The good news is that we do not need to do this alone. While no one can read our thoughts or see into our hearts, God can. His Holy Spirit scrutinizes all things as Saint Paul tells us in this Sunday’s second reading. He can make us aware of thoughts and feelings which are causing bitterness and anger to well up within us. And he can guide our minds to thoughts of joy, peace, and love. We need only commit ourselves to spending some quiet time in prayer daily asking the Spirit to guard and guide our thoughts and feelings. Then we will experience an inner transformation and inner peace because the burden of grudges and long-guarded jealousies will be lifted from us and our hearts will be free to love.

The following quote has been attributed to the American philosopher, Ralph Waldo Emerson: “Watch your thoughts. They become words. Watch your words. They become deeds. Watch your deeds. They become habits. Watch your habits. They become character. Character is everything.”
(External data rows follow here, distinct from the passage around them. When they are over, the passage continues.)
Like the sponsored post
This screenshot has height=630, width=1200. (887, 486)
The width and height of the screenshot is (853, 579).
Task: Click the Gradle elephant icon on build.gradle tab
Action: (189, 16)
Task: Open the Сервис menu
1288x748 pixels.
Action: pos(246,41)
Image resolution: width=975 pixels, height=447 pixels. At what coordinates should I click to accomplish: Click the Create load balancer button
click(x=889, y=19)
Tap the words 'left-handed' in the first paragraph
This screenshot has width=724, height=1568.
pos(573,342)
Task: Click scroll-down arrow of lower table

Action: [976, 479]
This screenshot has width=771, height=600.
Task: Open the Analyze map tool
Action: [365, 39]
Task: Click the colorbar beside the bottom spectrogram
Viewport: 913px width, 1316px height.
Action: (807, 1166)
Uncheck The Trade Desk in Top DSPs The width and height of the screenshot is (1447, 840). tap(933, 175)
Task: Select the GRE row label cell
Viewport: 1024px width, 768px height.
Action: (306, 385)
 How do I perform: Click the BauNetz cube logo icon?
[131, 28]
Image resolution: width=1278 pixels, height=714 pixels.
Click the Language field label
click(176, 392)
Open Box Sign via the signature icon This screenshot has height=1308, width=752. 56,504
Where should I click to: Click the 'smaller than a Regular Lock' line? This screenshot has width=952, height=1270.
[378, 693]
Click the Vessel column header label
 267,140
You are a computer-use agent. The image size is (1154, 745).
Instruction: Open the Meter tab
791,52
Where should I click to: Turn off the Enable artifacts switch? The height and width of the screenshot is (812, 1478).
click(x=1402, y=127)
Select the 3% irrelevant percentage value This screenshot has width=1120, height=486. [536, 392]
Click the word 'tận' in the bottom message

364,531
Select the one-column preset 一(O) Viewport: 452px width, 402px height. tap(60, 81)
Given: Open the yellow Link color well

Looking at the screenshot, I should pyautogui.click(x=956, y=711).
Each of us has choices to make. How we choose will determine what kind of person we become and how our lives will turn out. If we are not happy with the direction our lives have taken to this point, there is always time for us to change course. The first step is to put our lives in God’s hands and give him control over the decisions we make. If we ask him to, he will transform us, beginning with the small choices we make. Then our crooked ways will be made straight and our bumpy paths made smooth.

Douglas Sousa, STL

PRAYER

Dear God,
I am blinded by anger.
I feel nothing but rage.
It is like a fire that is all-consuming, a wildfire destroying everything in its path.
Please put out this fire!
Shower your love and peace over me and quench this fury inside of me.
Remove this blindness.
Help me to see and understand the spark that ignited this fury.
Help me to seek the truth.
Was it shame, was it blame, or was it righteous anger?
Give me the courage to respond in a spirit of truth and love in this situation.
Help me to use this anger in a positive way.
Renew a spirit of peace within me.
When anger blurs my vision, help me to trust that your love and peace will always see me through.
Amen.

A Prayer to Deal with Anger, Jackie Trottman.